[Given entries Boundary: Start]

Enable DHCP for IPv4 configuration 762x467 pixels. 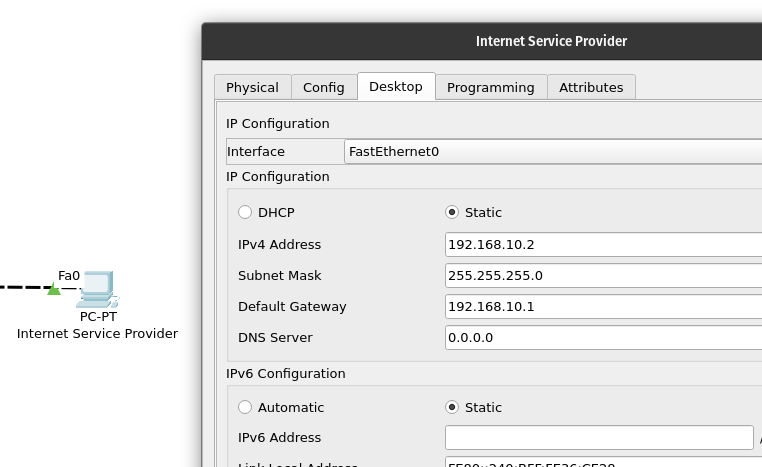pos(246,212)
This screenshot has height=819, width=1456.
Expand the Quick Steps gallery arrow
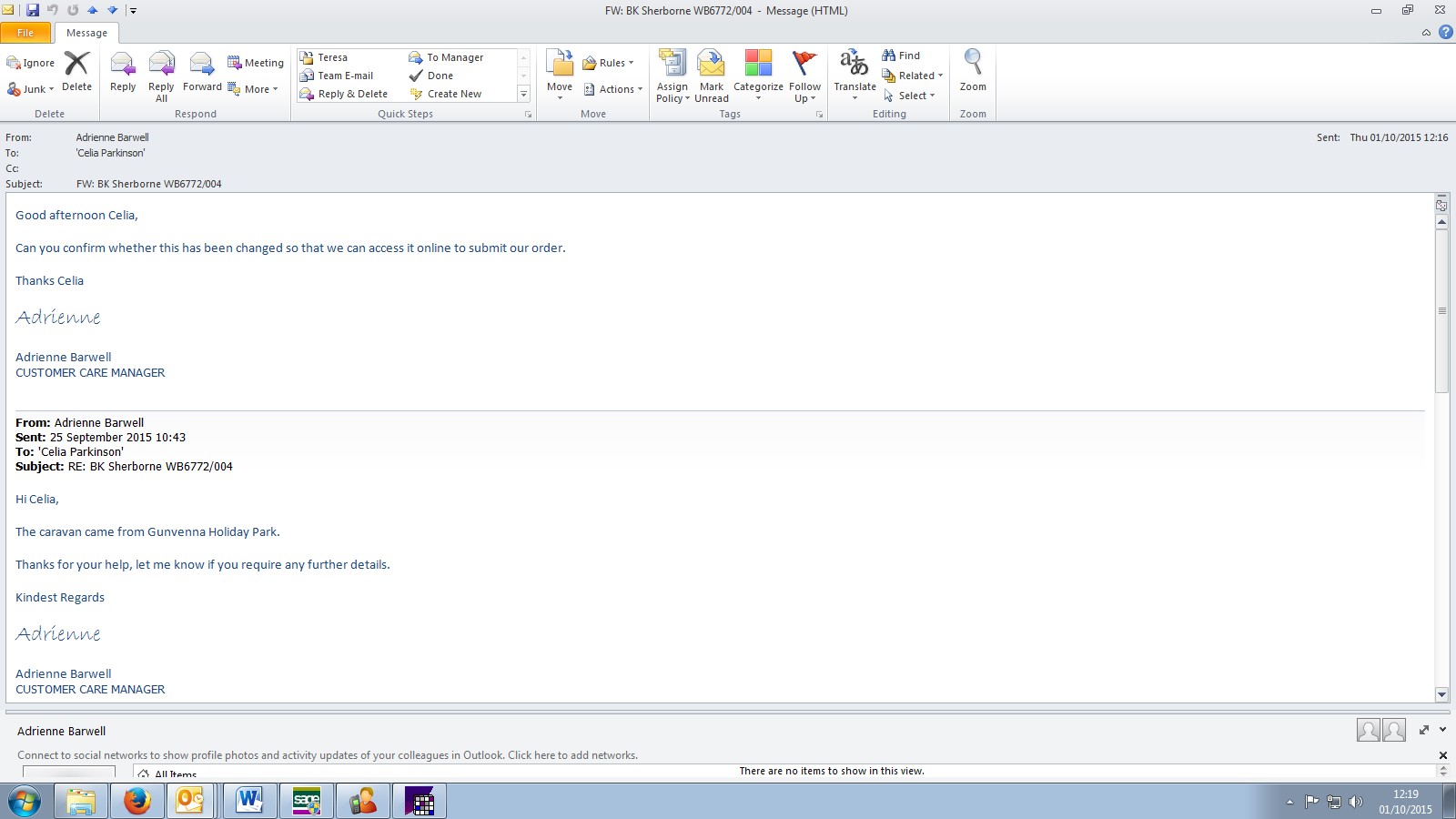(x=523, y=94)
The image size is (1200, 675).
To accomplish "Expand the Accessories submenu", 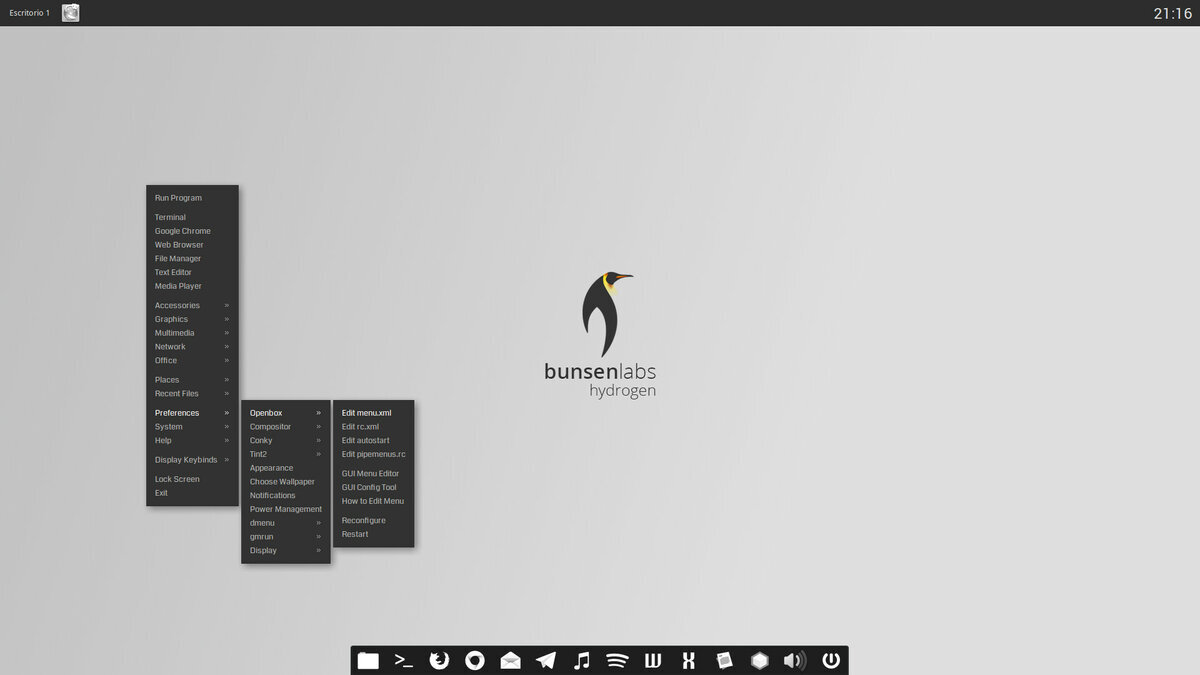I will tap(177, 305).
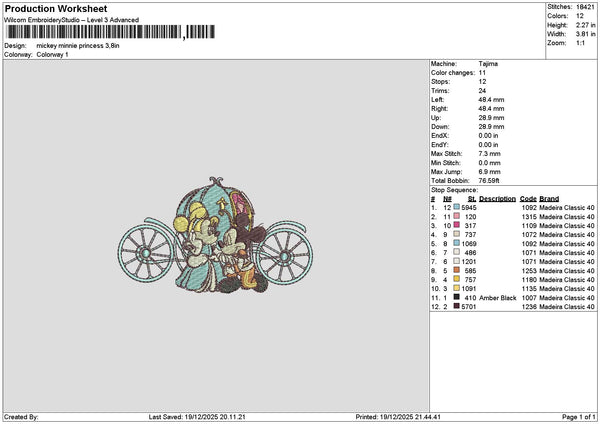Click the Production Worksheet title
The height and width of the screenshot is (424, 600).
(56, 8)
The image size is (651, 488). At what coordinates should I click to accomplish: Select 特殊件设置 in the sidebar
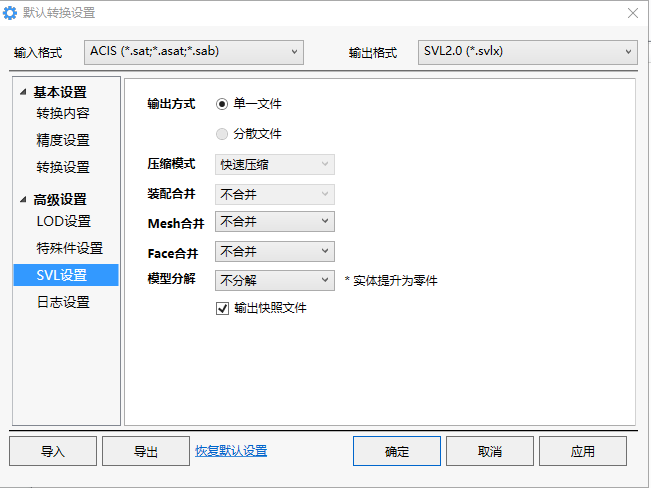[x=70, y=248]
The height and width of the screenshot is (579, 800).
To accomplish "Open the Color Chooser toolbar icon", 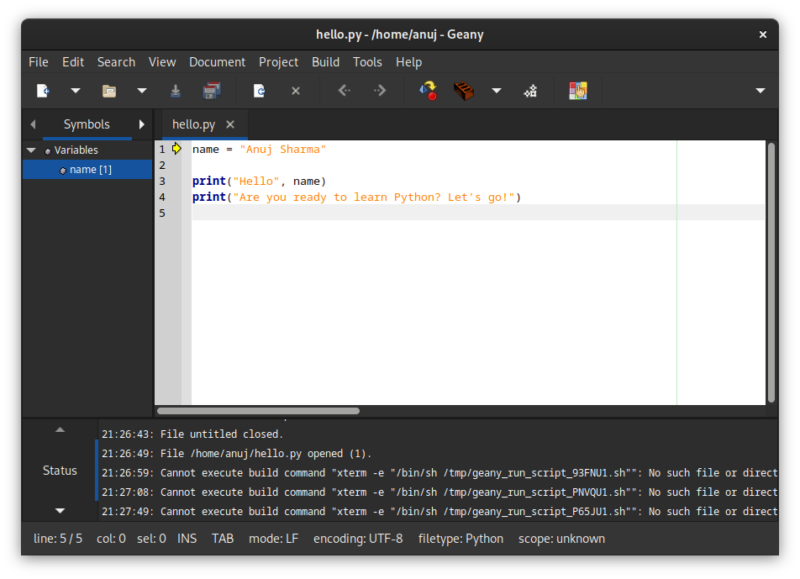I will point(578,90).
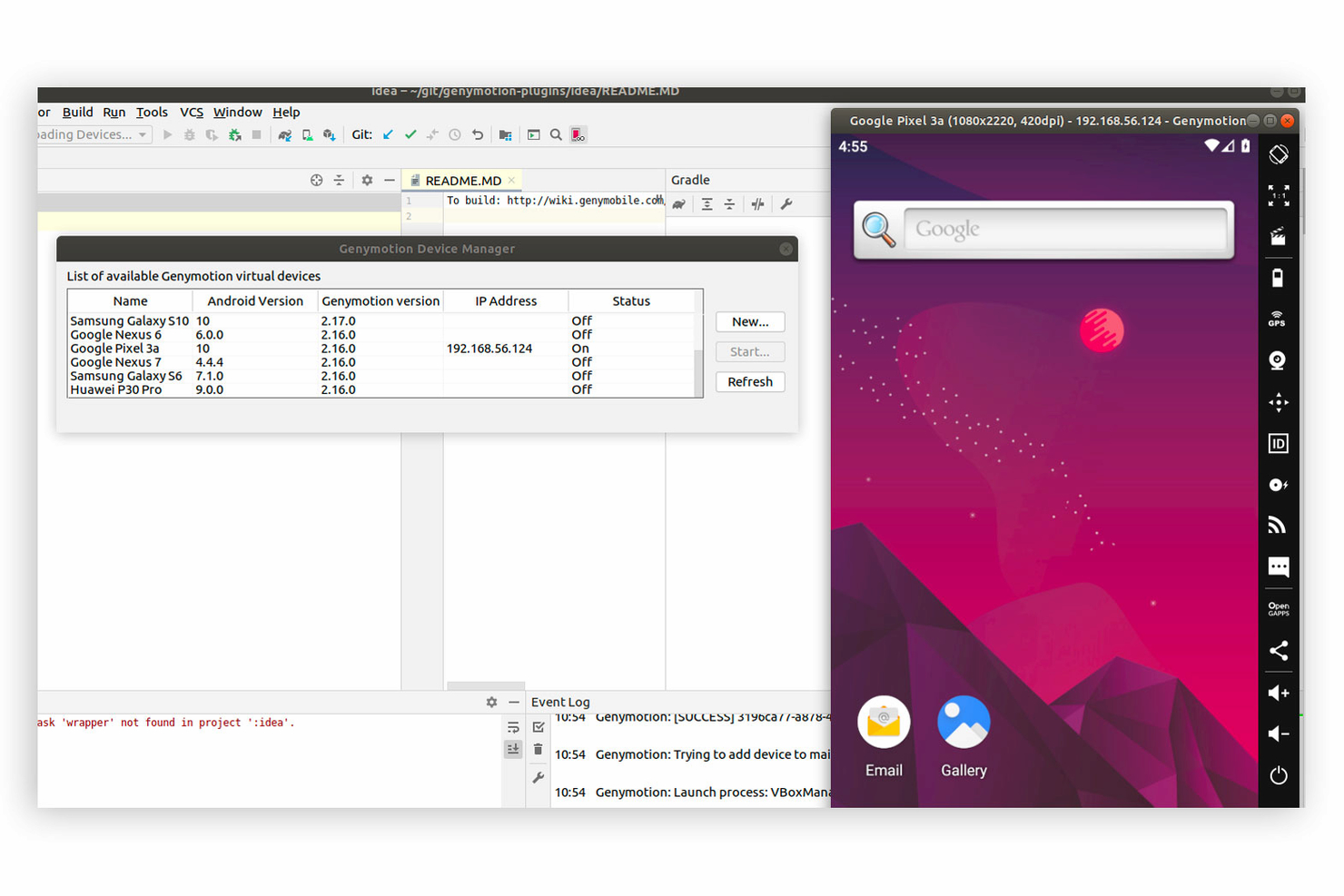Rotate the emulator display
The image size is (1344, 896).
[1278, 154]
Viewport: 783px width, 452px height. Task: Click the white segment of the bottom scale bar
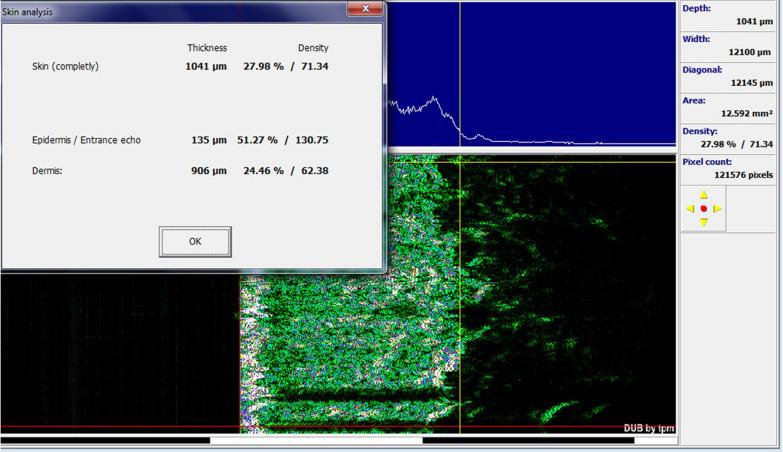coord(315,439)
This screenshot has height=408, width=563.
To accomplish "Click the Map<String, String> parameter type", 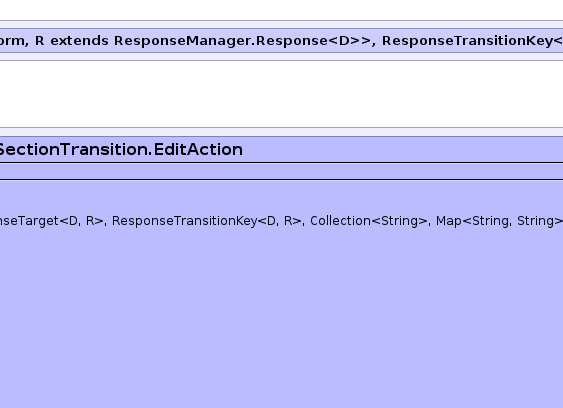I will pyautogui.click(x=499, y=221).
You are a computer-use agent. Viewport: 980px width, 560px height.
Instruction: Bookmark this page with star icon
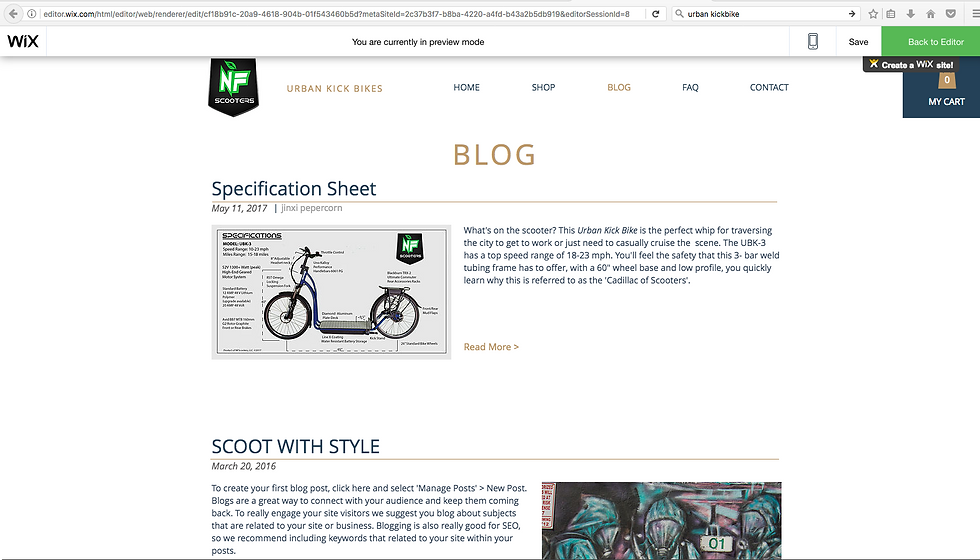pyautogui.click(x=873, y=13)
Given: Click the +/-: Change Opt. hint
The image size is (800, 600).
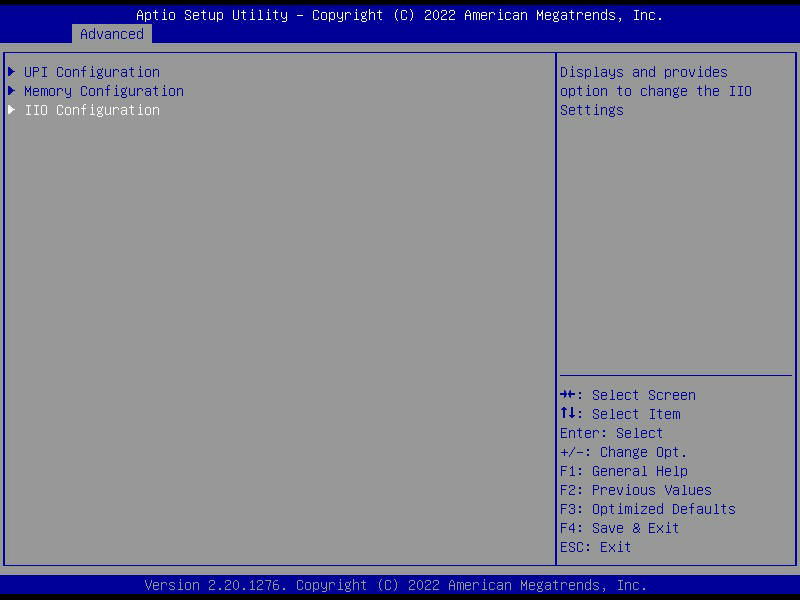Looking at the screenshot, I should (x=623, y=452).
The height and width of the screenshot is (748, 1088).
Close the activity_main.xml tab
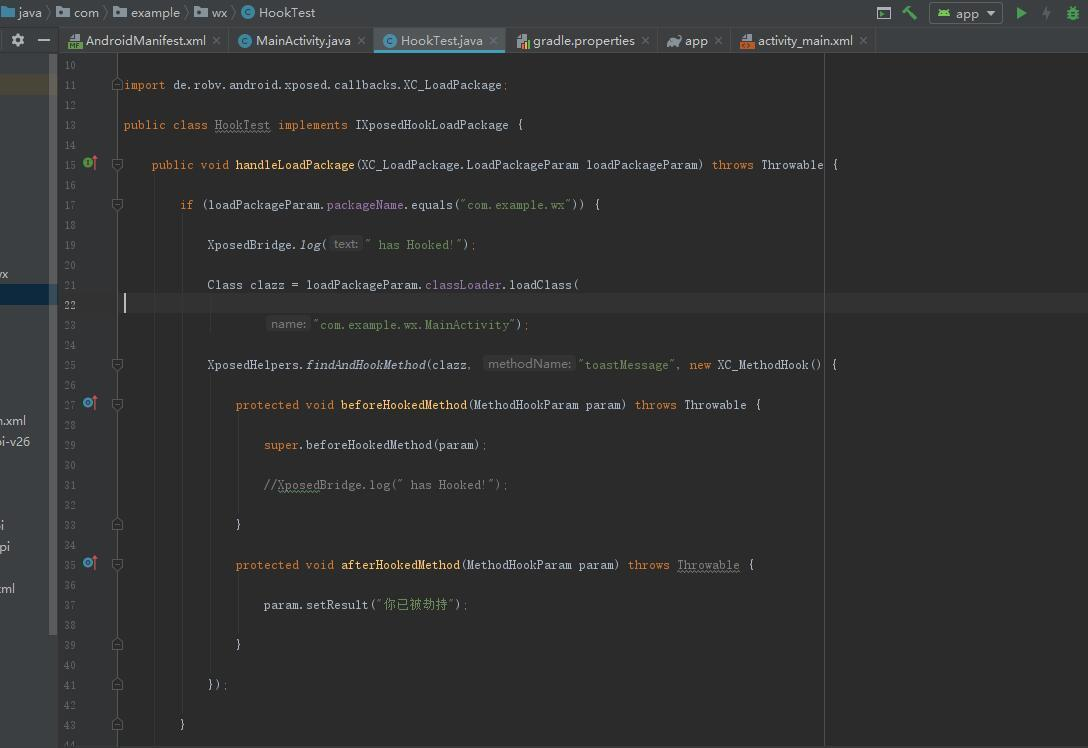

[Given entries Boundary: End]

• What to produce:
The answer must consist solely of the lines from the one with "Given: Click the +/-: Change Opt. hint" through the final line of the data, each reproduced exactly and with pictures omitted.

• Output below:
Given: Click the +/-: Change Opt. hint
The image size is (800, 600).
Looking at the screenshot, I should (x=623, y=452).
The height and width of the screenshot is (748, 1088).
Close the activity_main.xml tab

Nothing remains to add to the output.